La mode est au global. On en a une preuve supplémentaire avec l’Histoire mondiale de la Guerre froide de l’historien norvégien Odd Arne Westad, professeur dans les plus prestigieuses universités anglo-saxonnes. La dimension même de ce conflit nécessite évidemment une vision générale d’un point de vue géographique. Mais il faut aussi rappeler la dimension « totale » de cette guerre indirecte.
Totale dans le sens qu’aucun aspect de la vie sociale, politique, artistique, culturelle, économique et bien sûr militaire ne lui échappa. Ce que montre cette impressionnante somme.
Car disons-le d’emblée, le livre constitue une mine inépuisable d’informations. Rien ne semble échapper à l’auteur tant sa maîtrise de l’historiographie et des événements semblent solide. Europe, Amérique latine, Moyen Orient, Asie : tout est passé au crible de ses analyses précises et de ses jugements acérés. Des chapitres novateurs et pénétrants sont consacrés au Tiers-Monde que Odd Arne Westad connaît bien, et dont il réévalue le rôle dans l’histoire de la Guerre froide.

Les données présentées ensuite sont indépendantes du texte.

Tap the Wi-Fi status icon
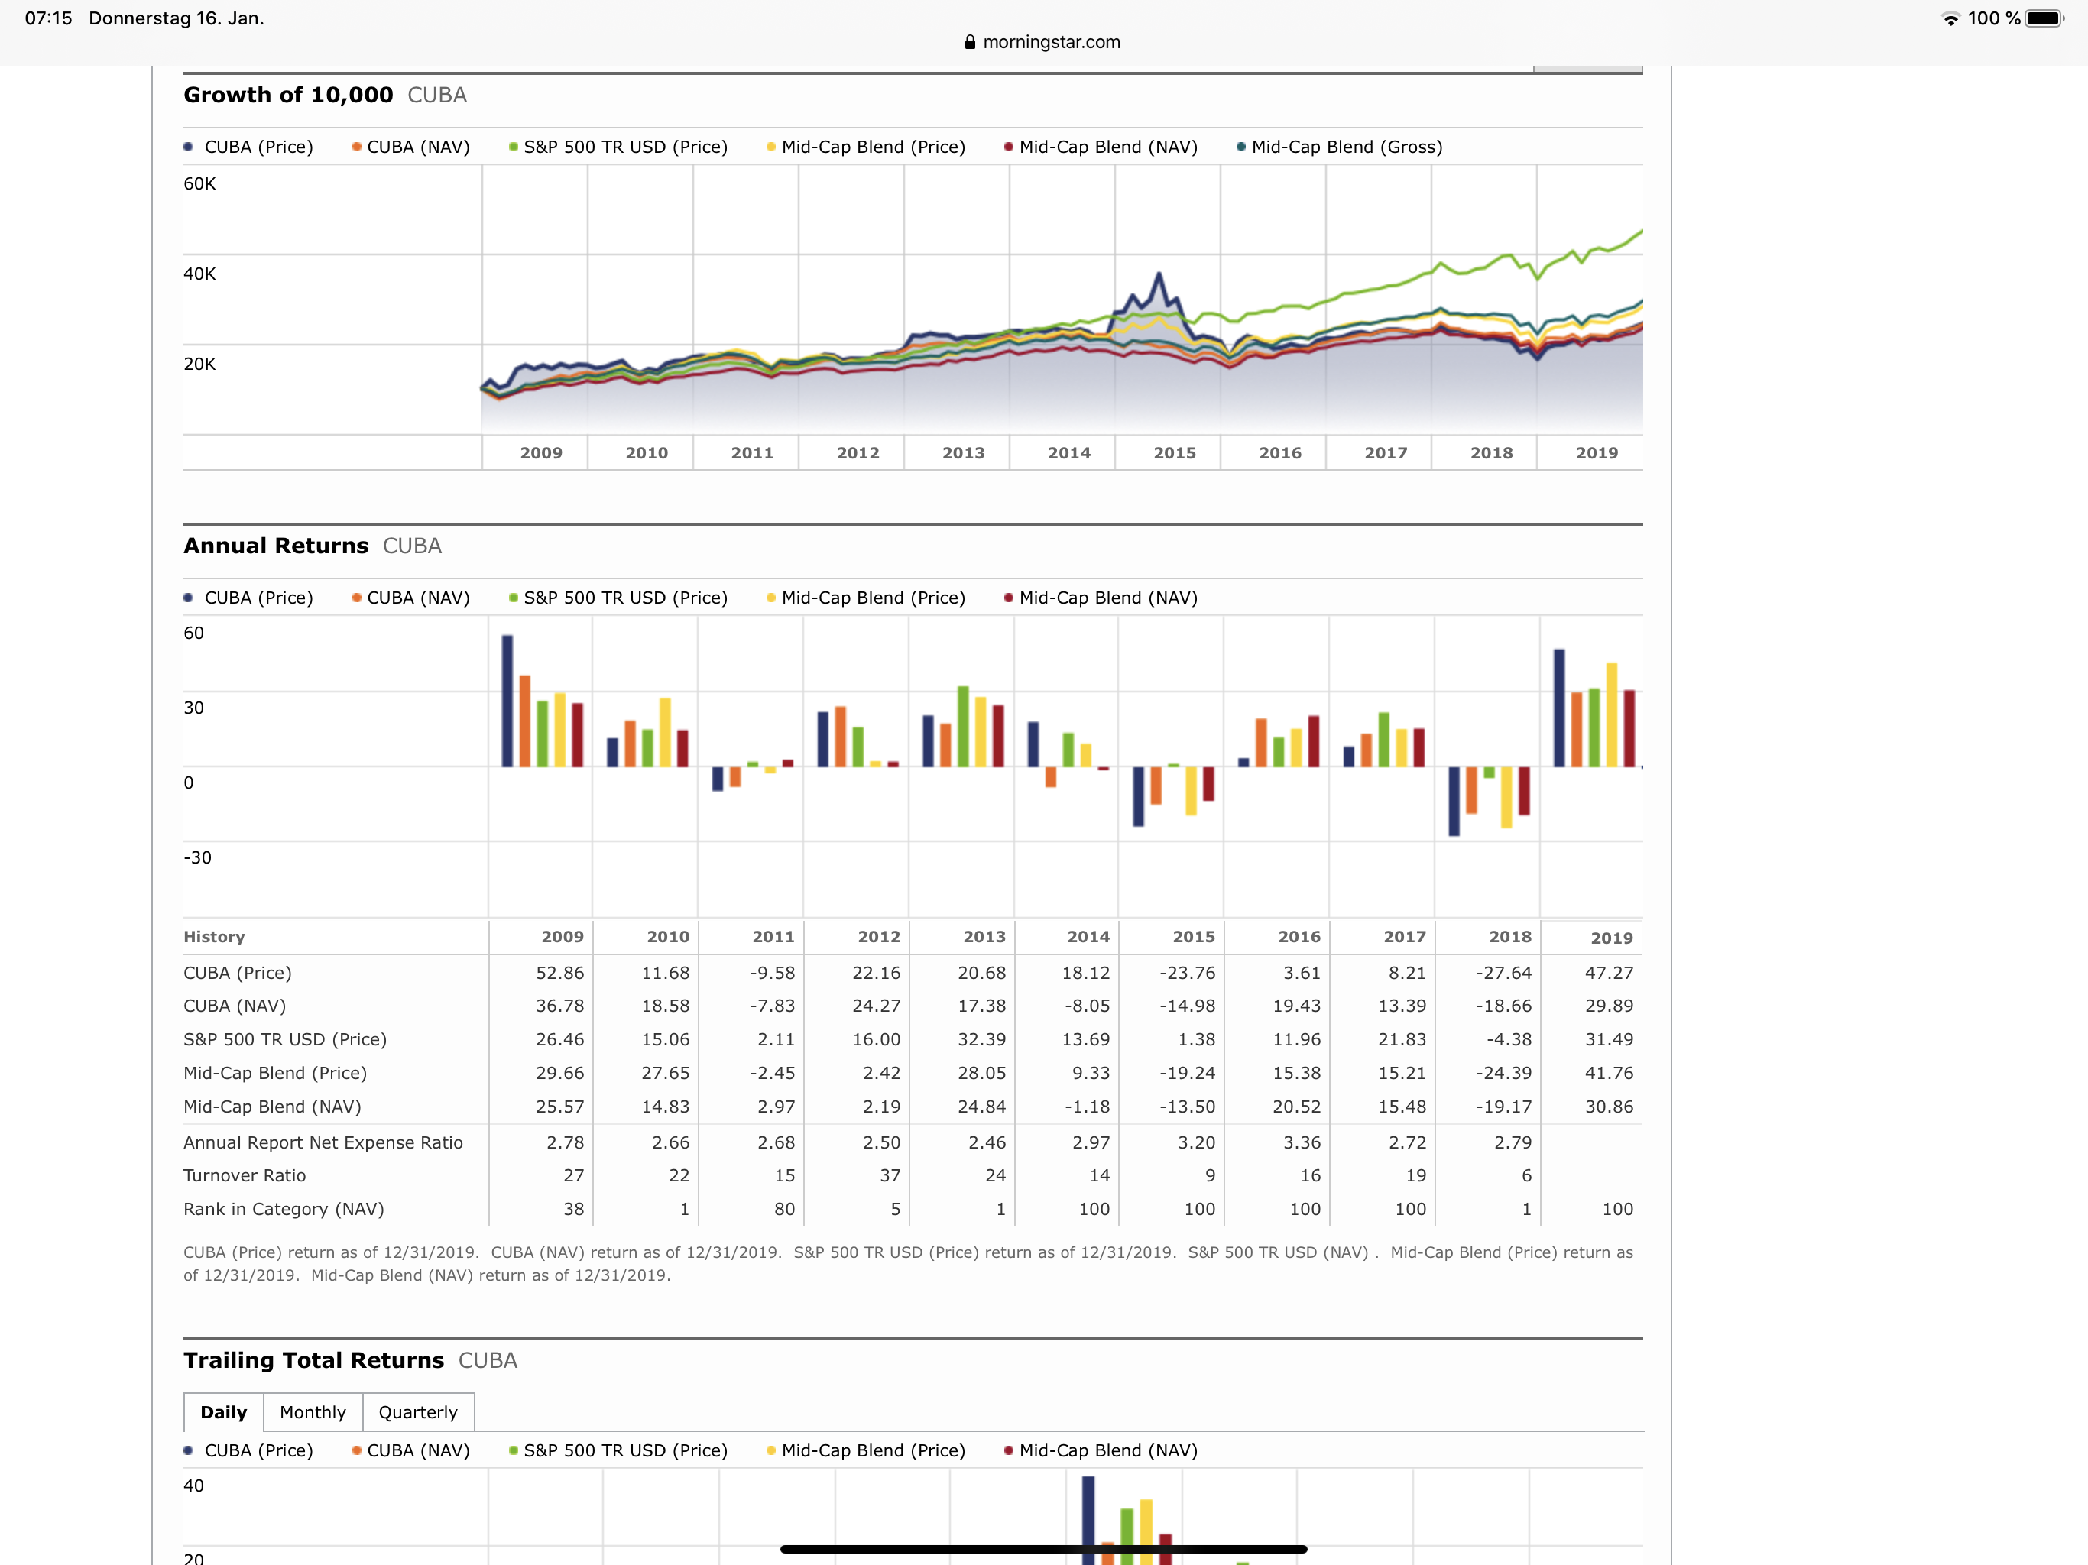 click(x=1950, y=19)

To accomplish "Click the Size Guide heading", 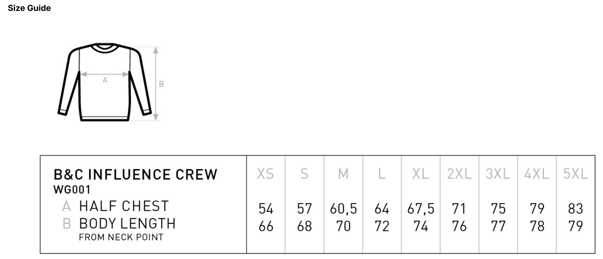I will click(29, 8).
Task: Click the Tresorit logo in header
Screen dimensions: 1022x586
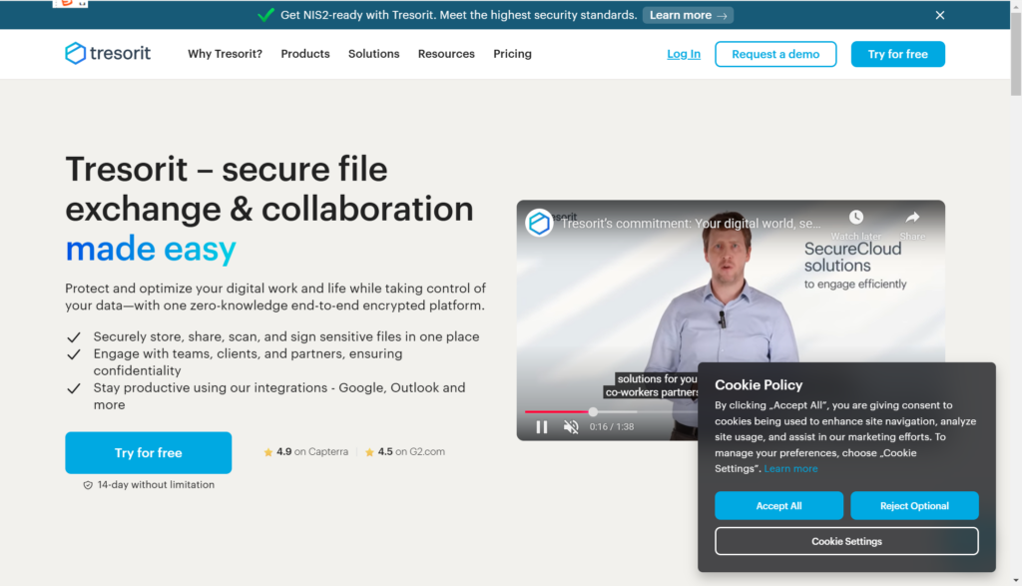Action: (x=108, y=54)
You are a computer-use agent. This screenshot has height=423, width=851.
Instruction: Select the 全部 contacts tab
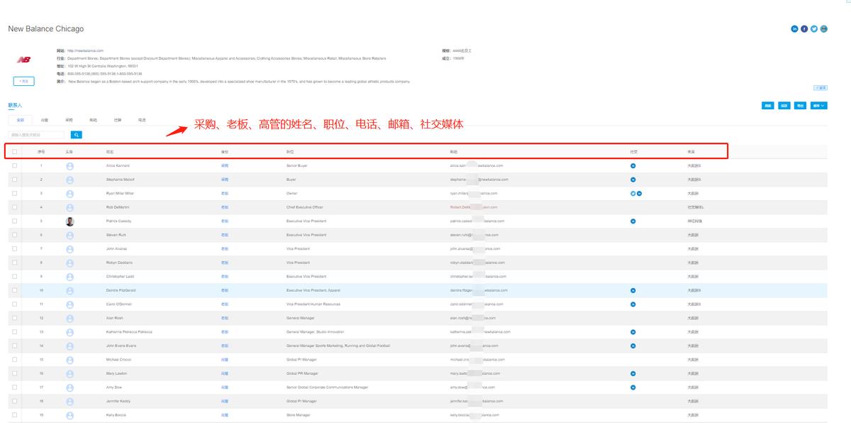[x=21, y=120]
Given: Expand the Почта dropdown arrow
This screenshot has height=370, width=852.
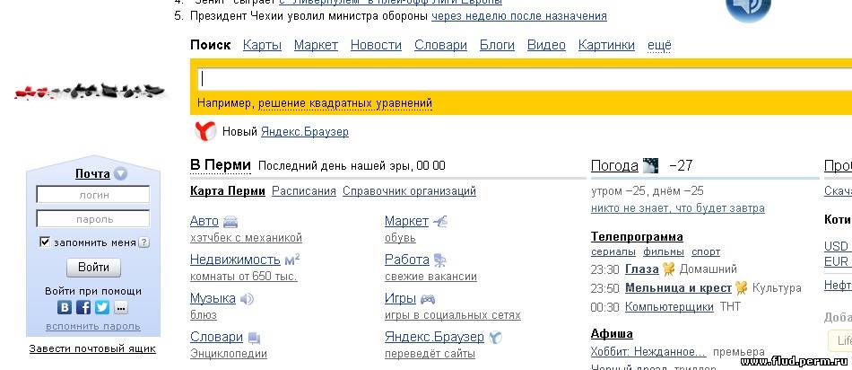Looking at the screenshot, I should 120,174.
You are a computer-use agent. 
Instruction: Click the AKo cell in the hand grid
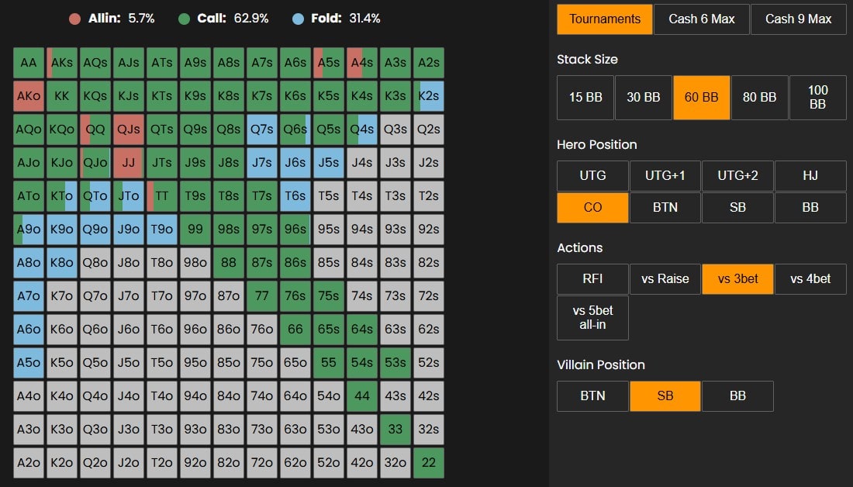[x=28, y=95]
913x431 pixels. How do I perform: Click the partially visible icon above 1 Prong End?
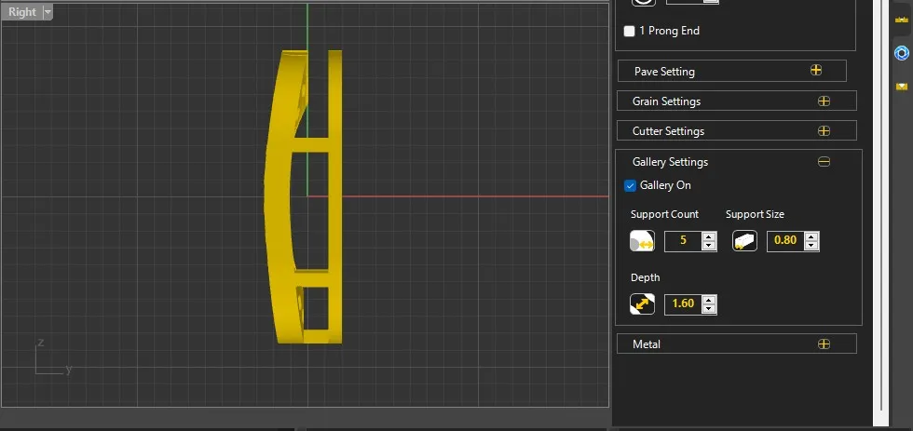click(x=644, y=3)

Selon lui, en effet, loin de se limiter à un théâtre d’affrontement, ce « troisième monde » a eu une influence déterminante sur le cours des événements, en particulier à la fin des années 1970, dans la fin de la politique de détente.
Sur le fond, on retiendra quelques points majeurs. Sur la date de début de la Guerre froide, Odd Arne Westad se veut original et la place en 1890, au moment de la crise économique qui radicalise les courants socialistes, déterminés désormais à renverser le capitalisme. Proposition originale mais qui ne convainc pas totalement. Car le conflit Est-Ouest est d’abord celui entre deux Etats. Tant que les bolcheviques ne règnent pas à Moscou, on ne peut parler de conflit en bonne et due forme.
Ensuite, la volonté de l’historien est de maintenir la balance égale entre les Américains et les Soviétiques au sujet de la responsabilité de l’éclatement de la compétition en 1945–48. On ne peut que le suivre dans son analyse des deux projets idéologiques et impérialistes à l’œuvre à Moscou et à Washington et qui ne pouvaient qu’entrer en collision. Cela dit, cette prise de distance à l’égard de l’école révisionniste entraîne fatalement une sous-estimation de la brutalité de la politique de communisation que Staline opère en Europe orientale, et qu’il aurait sans nul doute portée plus loin à l’ouest sans la présence des Américains.
On ne suivra pas non plus Odd Arne Westad dans sa conviction maintes fois répétée du fascisme du régime de Franco en Espagne, ni dans sa tendance à voir du racisme un peu partout dans la politique occidentale. Et on ne peut que regretter que Ronald Reagan n’ait pas eu droit à un portait aussi précis que ceux de ses prédécesseurs, voire un chapitre à son nom comme c’est le cas pour Gorbatchev. Car le vrai vainqueur de la Guerre froide, c’est bien Reagan, ce qu’admet pourtant en filigrane l’auteur.
Car c’est la politique offensive de Reagan qui a poussé le dirigeant soviétique dans sa politique de détente, afin de sauver l’URSS, peut-être en la démocratisant mais sans doute beaucoup moins que ne le pense Odd Arne Westad. Même si avec raison il affirme que les racines de la fin du conflit plongent en profondeur dans les années précédentes.
La conclusion s’avère particulièrement stimulante car elle ouvre de riches perspectives de réflexion sur la victoire des Etats-Unis en 1991, la période de l’unipolarité et le conflit en gestation avec la Chine. Odd Arne Westad prend une nouvelle fois le contre-pied des visions actuelles : il voit dans « la dérive américaine de l’après-guerre froide […] la conséquence d’un manque d’imagination des dirigeants et non […] un phénomène lié à l’essence même de l’Amérique ou à une forme de prédétermination. »
Une absence de réflexion sur la manière dont ils ont géré et gagné la Guerre froide en somme. Le débat est ouvert.
frederic le moal
Odd Arne Westad, Histoire mondiale de la Guerre froide, 1890–1991, Perrin, septembre 2019, 771 p. — 28,00 €.